Crowdsourcing, networking, online community, Fordism, division of labor. These are words that one usually does not think of as being important or pertinent when one is about to buy a book – a historical novel – from a bookstore somewhere in Italy in 2014. And, most of the time, “our common reader” would be right: those words are not important or pertinent. Besides, even the reading of the book itself will not make our common reader change his/her mind: it is a typical historical novel set in the Italian Resistance during World War II. Nothing suspicious at all. Still, something else is at stake here and those opening words not only have something to do with this book but, in some way, they have cooperated to produce it.

Turin, May 12, 2007. At the Fiera del Libro, Italian writers Vanni Santoni and Gregorio Magini presented something that – they hoped – would transform collective writing into a common literary practice: S.I.C., an acronym which stands for Industrial Collective Writing but these three letters, as a matter of fact, contain and mean much more.

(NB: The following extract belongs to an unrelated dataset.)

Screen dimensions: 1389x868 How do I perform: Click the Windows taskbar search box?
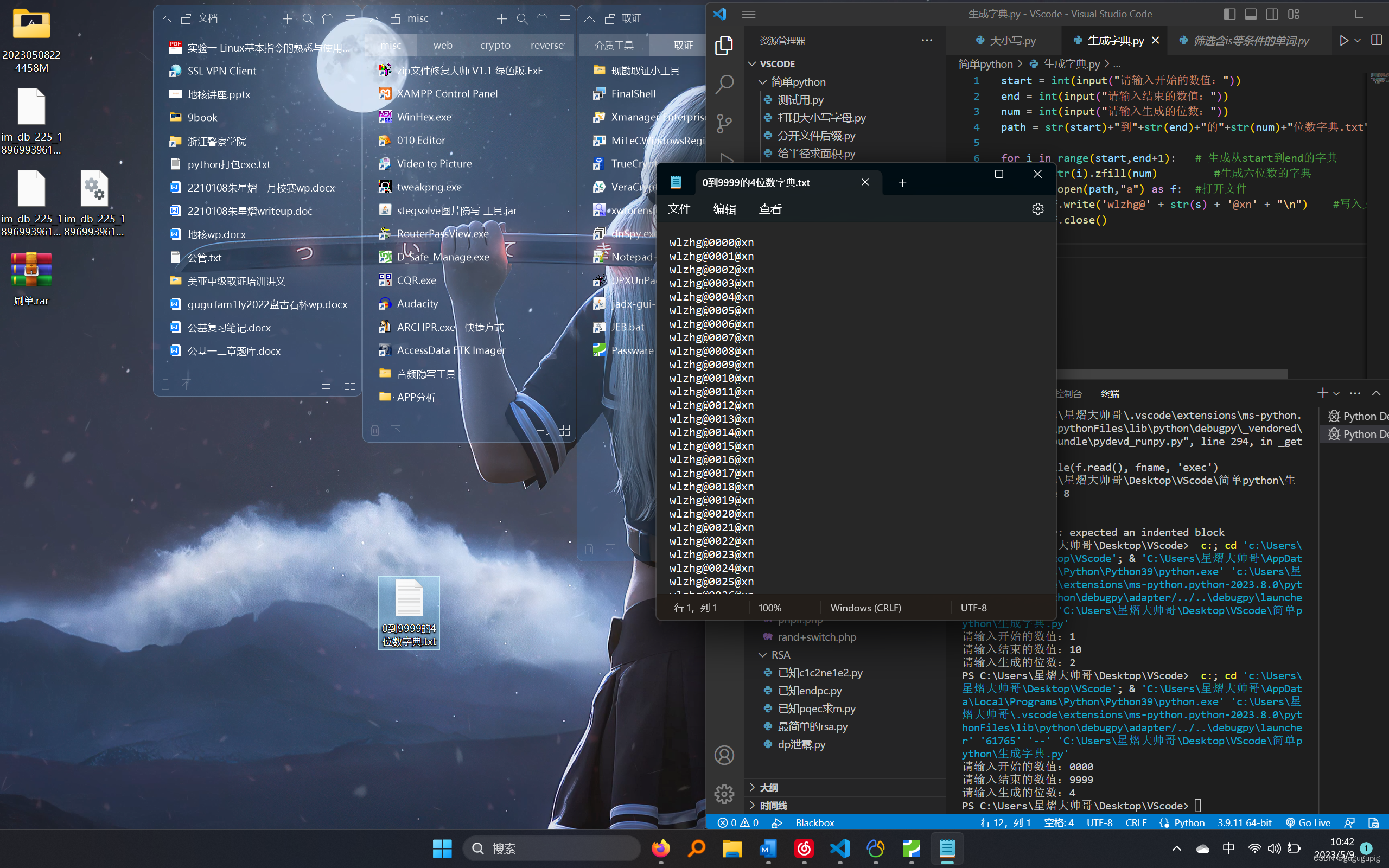(x=551, y=848)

S.I.C. indicates both a particular form of literature – based on a particular form of collective writing – and an open community that uses it and contributes to it through a peculiar kind of crowdsourcing and division of labor. As a writing method, S.I.C. was devised trying to conjugate the advantages of both previous online collective writing projects and “traditional” ones and, at the same time, to avoid their respective disadvantages. Open and wiki projects such as “A Million Penguins” have shown great creative freedom in progress but poor effective results. On the other hand “classical” collective works, such as chain novels or works by well-established collectives, tend to present coherent results at the price of limiting freedom and amplitude.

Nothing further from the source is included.